CONSIGNA:
Traduce al inglés esta oración del extracto de la página: "Hay mucha gente preocupada en España por cómo murieron sus antepasados, que, curiosamente, no lo está tanto de cómo lo van a hacer los que todavía nos acompañan."

EXTRACTO DE LA PÁGINA:
*****

El insustituible Stephen Hawking dijo una frase que me encanta: "Incluso la gente que afirma que no podemos hacer nada para cambiar nuestro destino, mira antes de cruzar la calle". ¡Es genial!, jajaja, yo conozco muchos de estos! Si nuestro futuro está predeterminado, da igual cruzar el paso de peatones en rojo, pues moriremos el día que tenga que ser. Como dice mi madre, nos vamos a morir el mismo día.

Sí, le replicaría yo a mi madre. Nos vamos a morir el mismo día: ni el de antes, ni el de después. Pero lo importante ahora no es el cuándo, sino el cómo.

Hay mucha gente preocupada en España por cómo murieron sus antepasados, que, curiosamente, no lo está tanto de cómo lo van a hacer los que todavía nos acompañan.

Estábamos tan ensimismados en que nos dijeran qué nos iba a pasar al día siguiente, que no nos hemos dado cuenta de que ningún adivino vaticinó que, en ese mañana tan inmediato que es hoy, nuestros mayores morirían como perros, solos, en sus casas o en hospitales, rodeados de astronautas. Nadie anticipó que sus cuerpos inermes se amontonarían en morgues improvisadas, en impersonales bolsas de plástico estilo serie CSI, con una identificación en el dedo gordo del pie. Nadie previó que no podríamos despedirnos de ellos, darles un último beso o cogerles la mano en el postrero suspiro.

La expresión “morir como un perro”, a los “yuppies” del siglo XX les suena a película del oeste americano; y, a los “millennials” del XXI, a Quentin Tarantino.

Ya siglos antes, nuestro castizo Lope de Vega, en la obra profética por su título (“La boda entre dos maridos”), escribió “No más huertas, / si no moriré / como un perro entre las puertas”, es decir, en la calle.

Nuestros mayores no se van al Cielo desde la calle, sino desde la soledad de su domicilio, alejados obligatoriamente de su familia y seres queridos, con la televisión encendida y la telebasura de turno emitiendo en riguroso directo. Menuda despedida, con los “periodistas” del corazón de telón de fondo. The end. Lamentable.

*****

FILAS:
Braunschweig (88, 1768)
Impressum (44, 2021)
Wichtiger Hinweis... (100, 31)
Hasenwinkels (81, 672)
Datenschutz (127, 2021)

*****

RESULTADO:
Many people in Spain are worried about how their ancestors died, yet, curiously, they are not as worried about how those who are still with us are going to die.